EXTRACT PROVIDED =
— begin —

COLLINGWOOD Football Club has honoured Inverloch’s Trevor Steer with a prestigious life membership.
Trevor won the club’s Copeland Trophy in 1965.
The ceremony took place at the club’s annual general meeting earlier this month. Life membership brings with it a number of perks “but it is the honour that is foremost.”
Trevor’s life has been one full of memorable moments.
He was nine years old when his uncle took him to the cricket at the MCG in 1947 and he saw Sir Donald Bradman make a century. There were two things Trevor knew he wanted: to play test cricket for Australia and to play league football, as it was known then, on the MCG.
His chance came in 1961 on the Queen’s Birthday weekend when Collingwood played Melbourne in front of 80,000 people.
His first kick on the hallowed turf, playing full forward, Trevor lined up to kick for goal.
He kicked into the man on the mark.
Next day’s headline screamed “One miss then it was Collingwood’s day of gloom.”
“We lost the game by ten goals but to compensate for that first miss I kicked 4 of our seven.”
His greatest moment he nominates came in his first game for Collingwood against Geelong in round 1, 1961 at Kardinia Park, also Geelong great, Doug Wade’s first league game. When we left Melbourne it was raining and as the full forward I wasn’t feeling confident. Conditions weren’t ideal for me. But in Geelong it was fine.

— end —

GIVEN INFORMATION =

— begin —

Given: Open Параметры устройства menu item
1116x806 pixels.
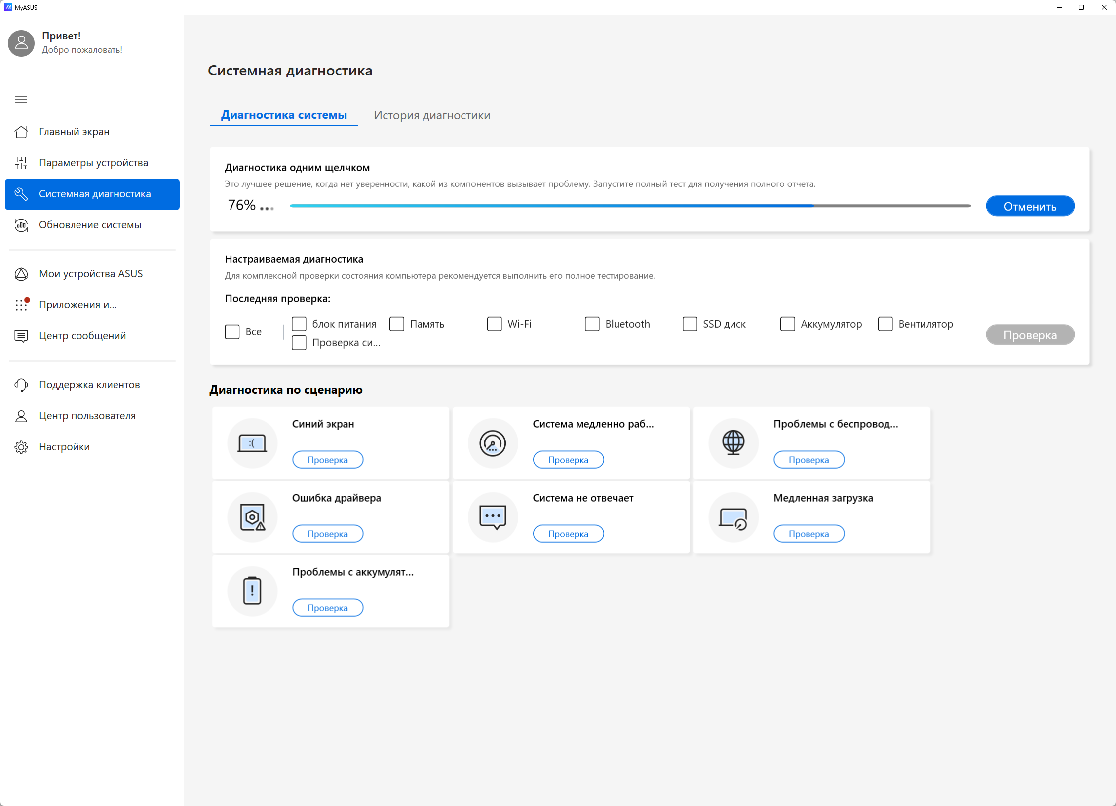Looking at the screenshot, I should 93,163.
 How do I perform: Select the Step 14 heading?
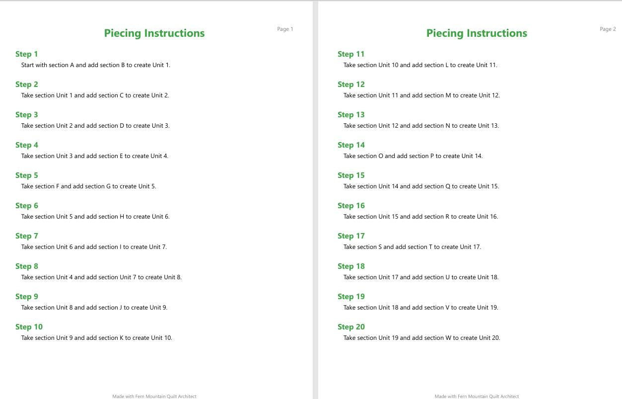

— end —

WHAT TO WORK ON =
1. Can you rewrite the paragraph beginning "He was nine years old" in the article about Trevor Steer more briefly while keeping its main facts?
2. According to the article about Trevor Steer, in what year did he win Collingwood's Copeland Trophy?
3. Reproduce the article about Trevor Steer word for word from "Trevor’s life has" to "on the MCG.".

OUTPUTS BY TASK =
1. At nine, in 1947, Trevor went with his uncle to the cricket at the MCG and saw Sir Donald Bradman score a century. From then on he wanted two things: to play test cricket for Australia and to play league football on the MCG.

2. 1965.

3.
Trevor’s life has been one full of memorable moments.
He was nine years old when his uncle took him to the cricket at the MCG in 1947 and he saw Sir Donald Bradman make a century. There were two things Trevor knew he wanted: to play test cricket for Australia and to play league football, as it was known then, on the MCG.